According to the SIW equalizer based on surface resistance type mentioned above, operating in Ka band, it is realized on ceramic substrate, its relative dielectric constant is 9.9, substrate thickness h is 0.254mm, and gold thickness is 7 μm. L is_yThe distance between the circle center of the metallized through hole for matching and the straight line where the circle center of the through hole of the corresponding side metallized through hole row is located.

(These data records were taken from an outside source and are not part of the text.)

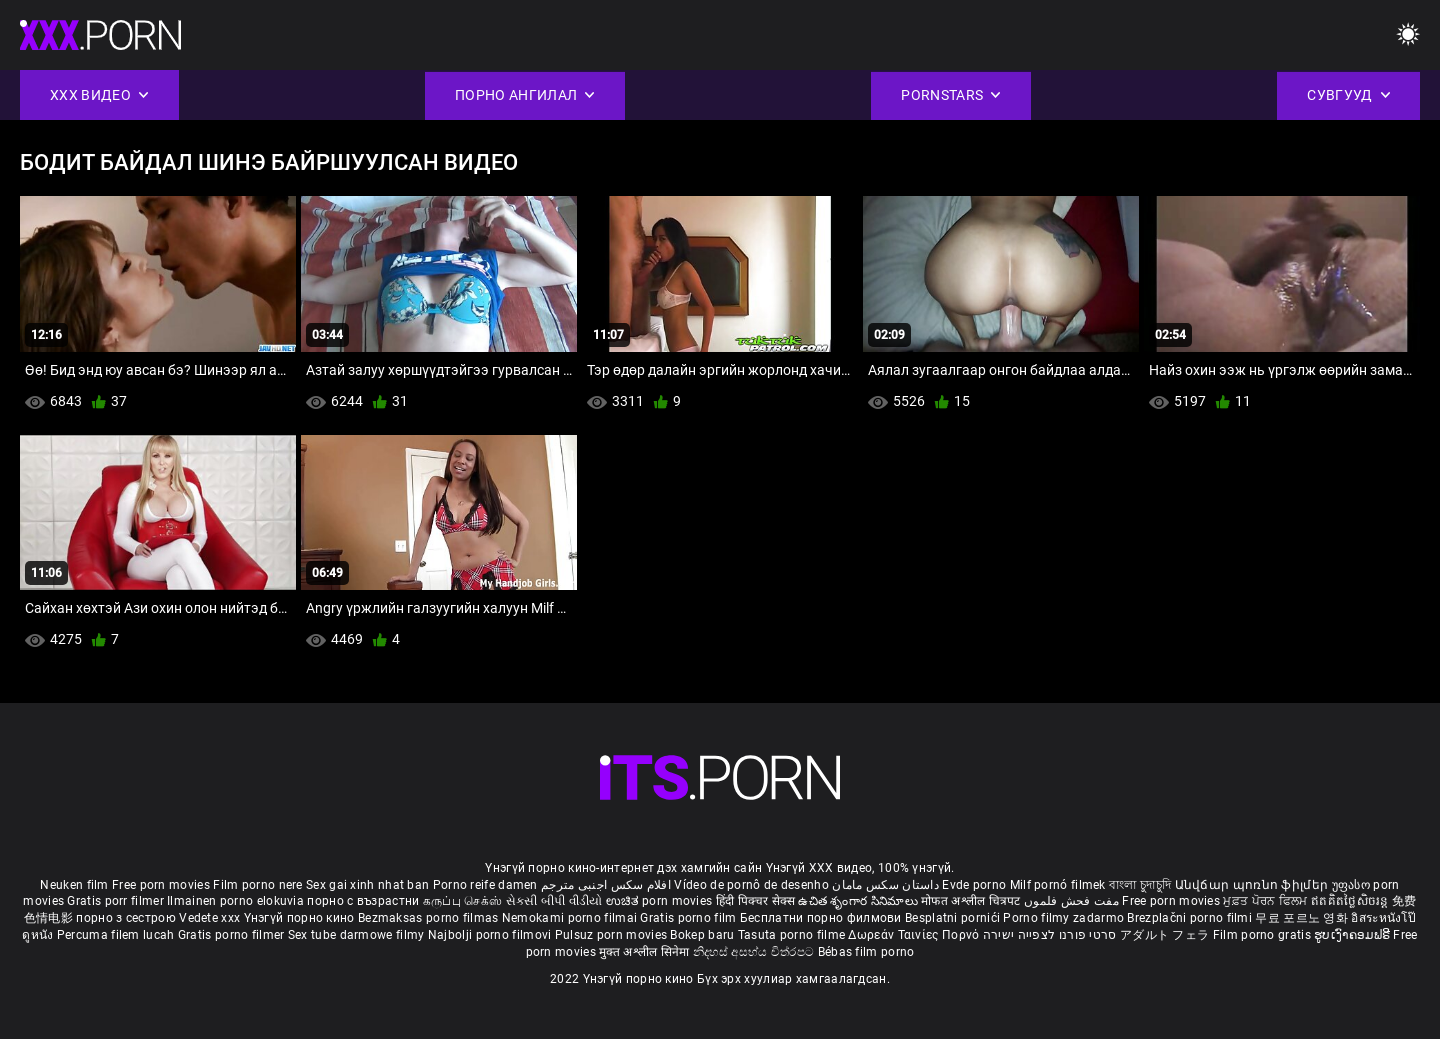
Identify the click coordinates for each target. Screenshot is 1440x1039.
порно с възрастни (363, 901)
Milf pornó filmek (1058, 885)
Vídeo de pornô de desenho (751, 885)
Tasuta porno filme (793, 935)
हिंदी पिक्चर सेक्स (755, 901)
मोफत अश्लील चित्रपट (972, 901)
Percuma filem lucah (117, 935)
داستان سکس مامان (885, 885)
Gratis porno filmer (233, 935)
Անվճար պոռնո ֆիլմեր (1253, 885)
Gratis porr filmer (117, 901)
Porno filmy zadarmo (1065, 918)
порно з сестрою (126, 918)
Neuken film (74, 885)
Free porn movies (162, 885)
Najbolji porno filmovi (490, 935)
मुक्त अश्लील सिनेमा (646, 952)
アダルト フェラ (1164, 935)
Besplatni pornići (954, 918)
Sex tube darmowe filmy (356, 935)
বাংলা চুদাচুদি (1140, 885)
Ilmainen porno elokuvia (237, 901)
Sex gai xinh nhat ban (367, 885)
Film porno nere (258, 885)
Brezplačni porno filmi (1191, 918)
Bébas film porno (866, 952)
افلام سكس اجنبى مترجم (606, 885)
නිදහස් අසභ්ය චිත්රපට (755, 952)
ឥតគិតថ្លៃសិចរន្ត (1351, 901)
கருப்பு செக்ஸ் (462, 901)
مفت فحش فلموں (1073, 901)
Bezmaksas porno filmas (430, 918)
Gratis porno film (689, 918)
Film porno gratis (1263, 935)
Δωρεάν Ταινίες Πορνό (915, 935)
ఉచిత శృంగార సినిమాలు (859, 901)
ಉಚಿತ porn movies (661, 901)
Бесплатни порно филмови (822, 918)
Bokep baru (702, 935)
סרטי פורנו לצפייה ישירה (1050, 935)
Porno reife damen (485, 885)
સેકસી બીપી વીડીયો (554, 901)
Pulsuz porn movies (613, 935)
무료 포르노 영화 (1303, 918)
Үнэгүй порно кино (301, 918)
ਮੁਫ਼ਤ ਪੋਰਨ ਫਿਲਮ (1267, 901)
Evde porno (974, 885)
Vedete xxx (209, 918)
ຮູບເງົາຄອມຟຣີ (1353, 935)
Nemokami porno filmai (571, 918)
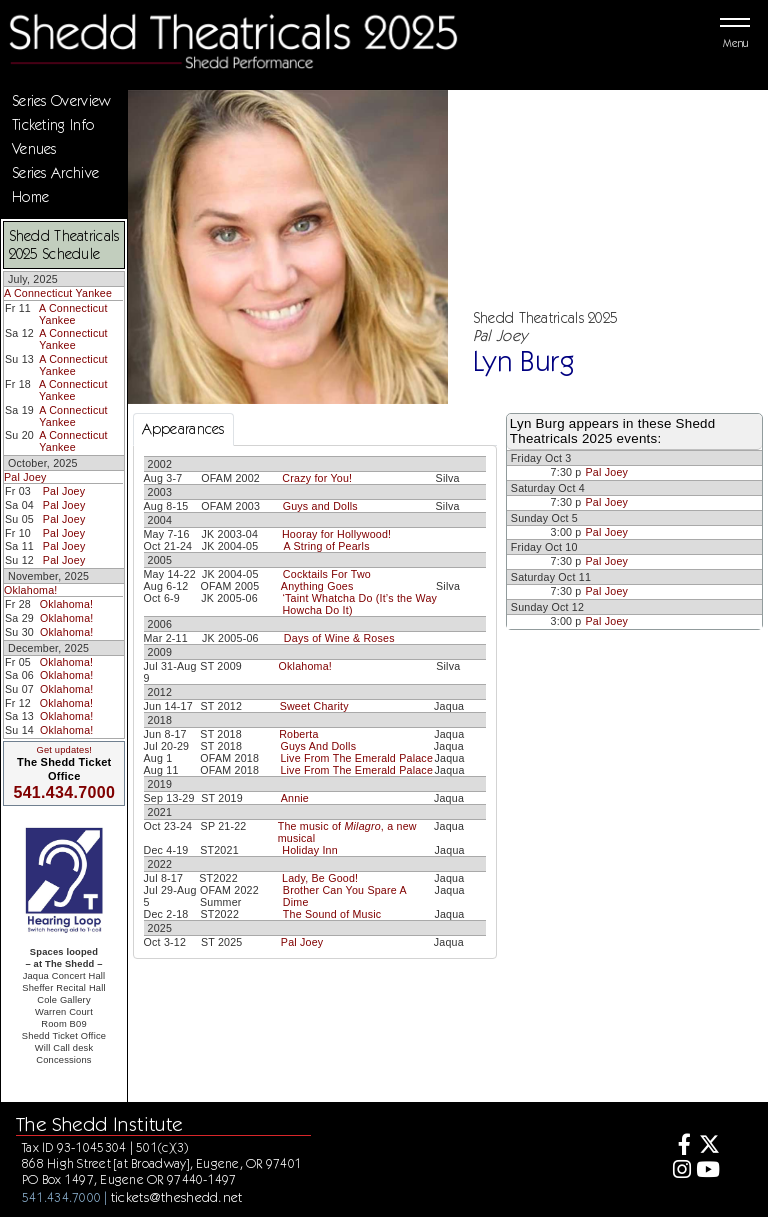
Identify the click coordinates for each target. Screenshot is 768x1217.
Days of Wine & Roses (339, 638)
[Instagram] (678, 1171)
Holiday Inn (310, 850)
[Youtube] (707, 1171)
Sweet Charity (314, 706)
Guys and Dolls (320, 506)
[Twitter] (707, 1146)
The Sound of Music (332, 914)
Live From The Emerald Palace (356, 758)
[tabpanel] (315, 702)
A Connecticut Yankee (58, 293)
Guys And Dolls (318, 746)
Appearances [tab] (183, 429)
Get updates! (64, 750)
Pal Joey (25, 477)
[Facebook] (678, 1146)
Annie (295, 798)
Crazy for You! (317, 478)
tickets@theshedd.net (177, 1197)
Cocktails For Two (327, 574)
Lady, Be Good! (320, 878)
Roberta (298, 734)
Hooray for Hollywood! (336, 534)
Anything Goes (317, 586)
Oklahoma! (30, 590)
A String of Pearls (327, 546)
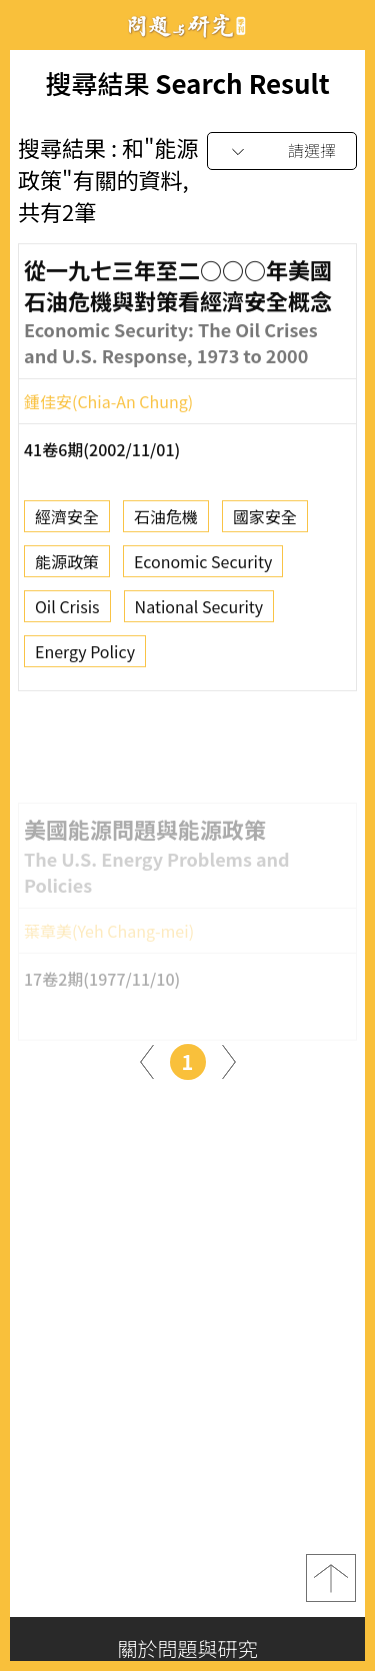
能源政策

After simulation and optimization are performed by electromagnetic simulation software Ansoft HFSS, the optimal parameter size is obtained, which is specifically shown in table 1:

TABLE 1

The simulation results of the equalization values of 3dB, 6dB and 10dB are shown in fig. 5, 6 and 7, respectively, and the specific analysis results are shown in table 2.

TABLE 2

Frequency range	Equalization value	Test results of S21	Error of the measurement
				26GHz-40GHz (Ka band)	3dB	2.8dB	0.2dB
26GHz-40GHz (Ka band)	6dB	5.6dB	0.4dB
				26GHz-40GHz (Ka band)	10dB	9dB	1dB

The test and simulation results are shown in fig. 5, 6 and 7, and the test results and the simulation results are better matched. The measured value is better than 18.8dB in the range of 23.9-40GHz, and the whole Ka wave band is covered. The equalization values of the SIW equalizer, which are defined as different values of transmission loss | S21| at the frequency points of 26Ghz and 40Ghz, are actually 2.8dB, 5.6dB and 9dB, respectively, and the equalization errors are 0.2dB, 0.4dB and 1dB, respectively, compared with the simulation results of 3dB, 6dB and 10 dB. Simulation results show that the SIW equalizer can perform different attenuations on signals with different frequencies, and the attenuation is smaller when the frequency is higher. The method can be used in microwave and millimeter wave circuits and systems to equalize the amplitude of signals.

Claims

1. A substrate integrated waveguide equalizer, characterized by: the SIW substrate is realized on a ceramic substrate and comprises an SIW body and a surface resistance film, wherein the SIW body is connected with a 50 omega microstrip line through a gradient line;

the width of the SIW body, i.e., the distance between two rows of metallized vias, is W_sLong side length of L_sThe length of the connecting edge of the gradual change line and the wide edge of the SIW body is W_tThe two ends of the connecting edge are respectively introduced with a metalized through hole for matching, 2 metalized through holes for matching on the same side are in axial symmetry with the center line of the wide edge of the SIW body, one end of the SIW body is provided with 2 metalized through holes for matching, and the two ends are 4 in total;

The groove is composed of a rectangle in the middle and isosceles triangles with the wide sides of the rectangle as the bottom at the two ends, and the two isosceles trianglesThe connecting line of the vertexes of the isosceles triangles is parallel to the central line of the wide side of the SIW body, and the physical centers of the two grooves, namely the centers of the rectangles, are positioned on the central line of the long side of the SIW body; the length of the long side of the rectangle is L_srThe length of the wide side of the rectangle is W_srThe heights of the two triangles are L_srtThe connecting lines of the vertexes of the isosceles triangles in the two grooves are separated by del, del<W_s，L_sr+2*L_srt<L_s，W_sr<W_sAnd/2, the surface resistance films in the grooves are uniformly arranged.

2. The substrate integrated waveguide equalizer of claim 1, wherein: the surface resistance film is 50 omega/square resistance.